Studying English at the University of Adelaide,
he graduated with First Class Honours in English. Later he
completed a PhD thesis on Clarissa, the epic tale by the 18th-century novelist Samuel Richardson. In
1990, Tom moved to the UK and for some years was a university
lecturer in Northern Ireland. He now lives in Brighton.
Catherine Asaro
Catherine Asaro's latest book is The Last Hawk. It, like its two
predecessors, Primary Inversion andCatch the Lightning,
is set in the same universe. But they are stand-alone novels and can be read in any order.
The Last Hawk continues the adventures within
the Skolian Empire. A fourth book will be called The Radiant Seas, a sequel to Primary Inversion,
and will appear in 1998.
Neal Asher
Neal Asher was born in 1961 in Billericay in Essex.

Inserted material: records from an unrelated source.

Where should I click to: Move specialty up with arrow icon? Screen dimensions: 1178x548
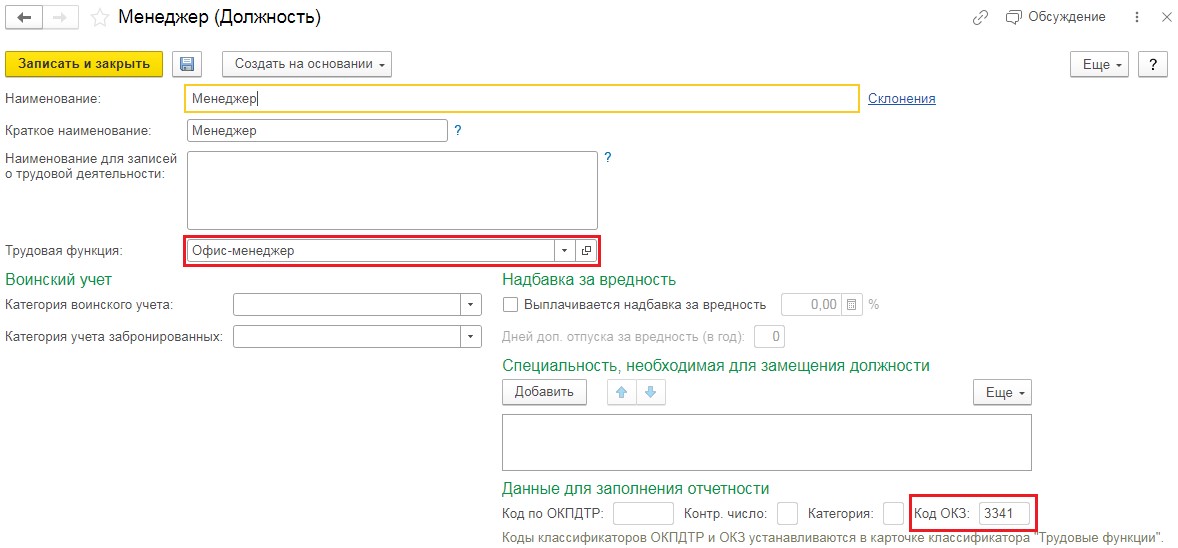click(x=622, y=392)
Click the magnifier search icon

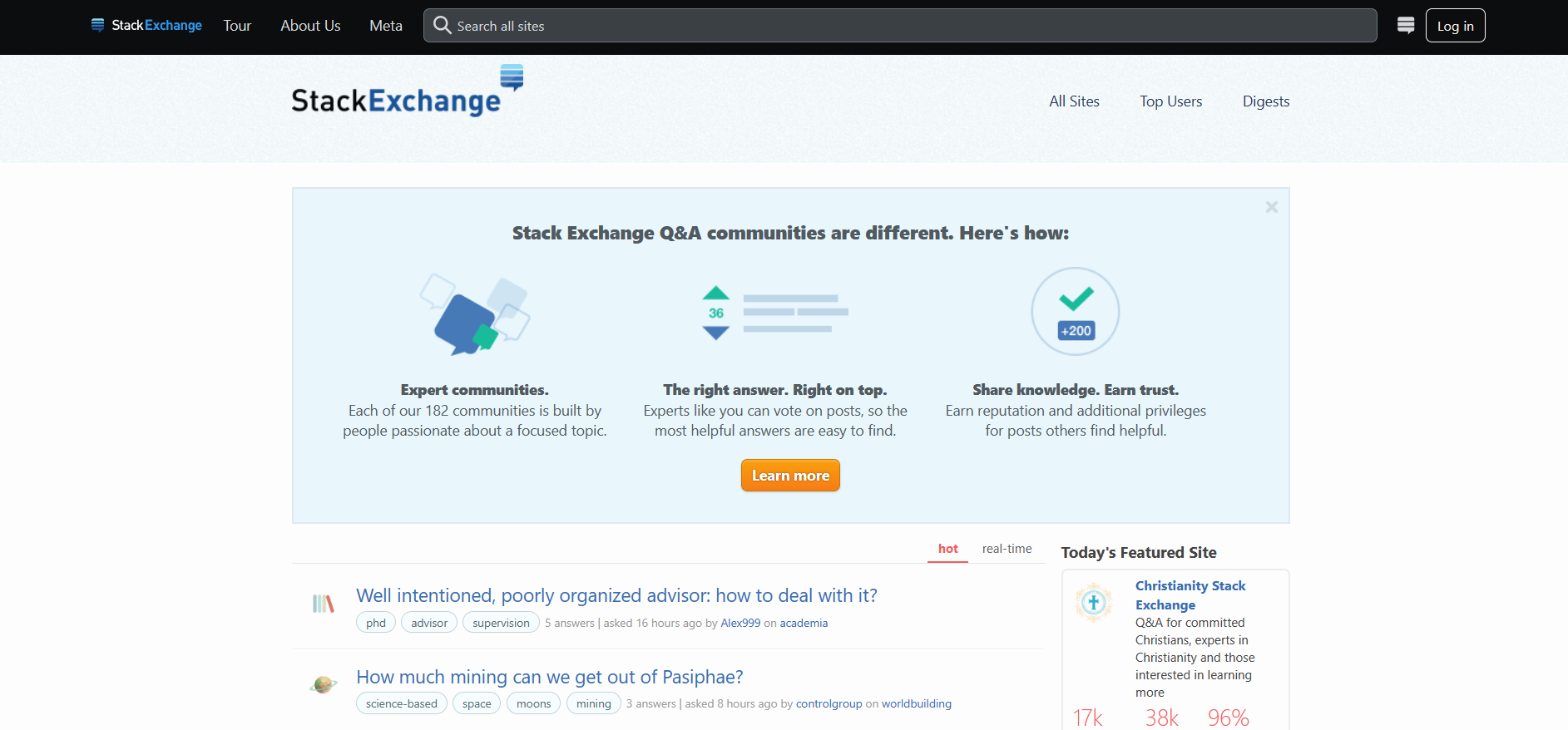click(443, 26)
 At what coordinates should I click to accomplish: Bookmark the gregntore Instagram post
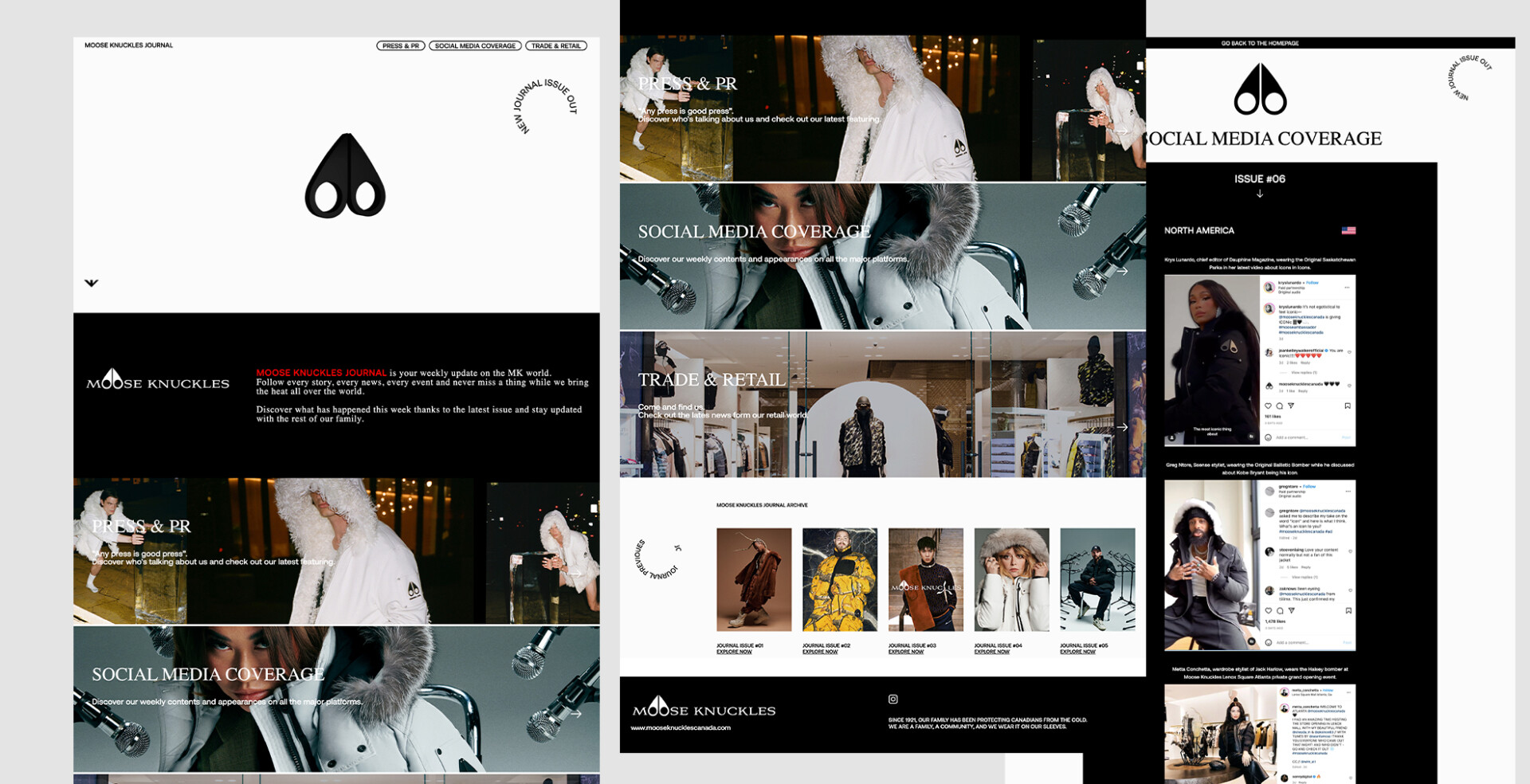click(1348, 611)
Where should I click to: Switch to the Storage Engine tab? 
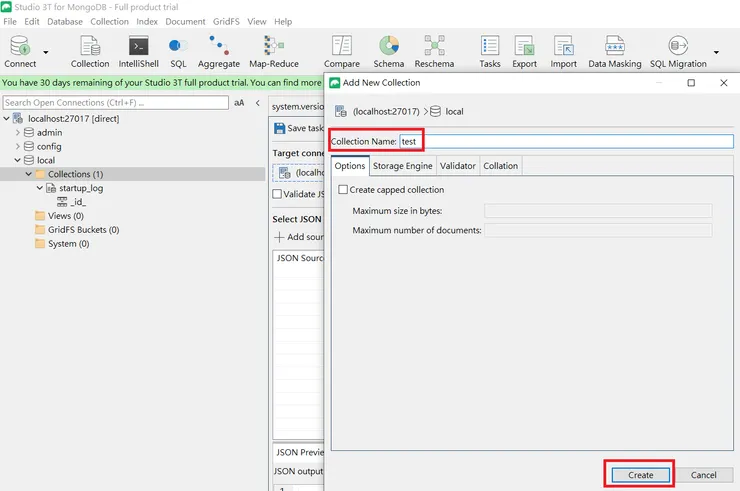click(x=402, y=166)
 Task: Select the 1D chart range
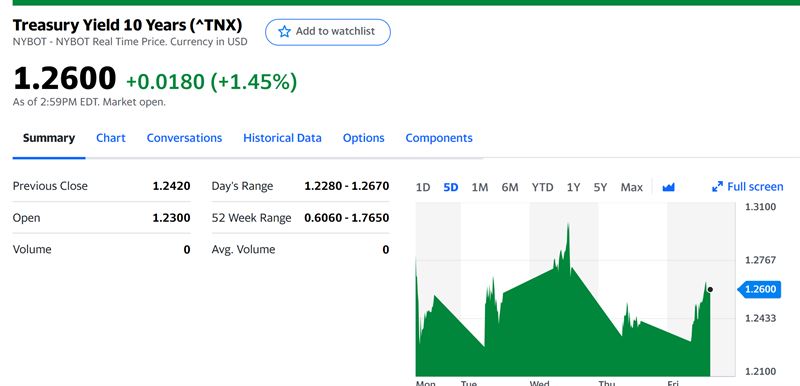tap(423, 187)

He started writing SF and fantasy at 16 after what he terms an "overdose" of E.C. Tubb books.
After leaving school, he worked for a steel furniture maker, then operated a milling machine
and began writing again. Thereafter, he decided to go back to school and finally graduated.
He continued to write, having his work published in a number of magazines and producing
a short story collection called Runcible Tales from Piper's Ash.
Robert Asprin
Robert Lynn Asprin was born in 1946 in St. John's, Minnesota.
He attended the University of Michigan and work for a number of years at
University Microfilm in Ann Arbor until he decided to write full-time in 1978.
The Cold Cash War was his first published novel followed by
Another Fine Myth, a hilarious farce with dragons, stranded demons and bad puns.
He has also collaborated with Lynn Abbey to edit the very popular
12-volume Thieves' World series -- it became the touchstone for
shared-world anthologies.
Steve Aylett
Steve Aylett was born in Bromley, England at the end of the sixties. He left school at 17 and worked in a book
warehouse, and later in trade and law publishing. His first
book The Crime Studio, published in 1994, was generally regarded as a cry for help. This was followed
by Bigot Hall, Slaughtermatic, The Inflatable Volunteer, Toxicology,
Atom, Shamanspace and Only an Alligator. He's published by Orion in the UK
and Four Walls Eight Windows in the US, and was a finalist for the 1998 Philip K Dick Award (for Slaughtermatic).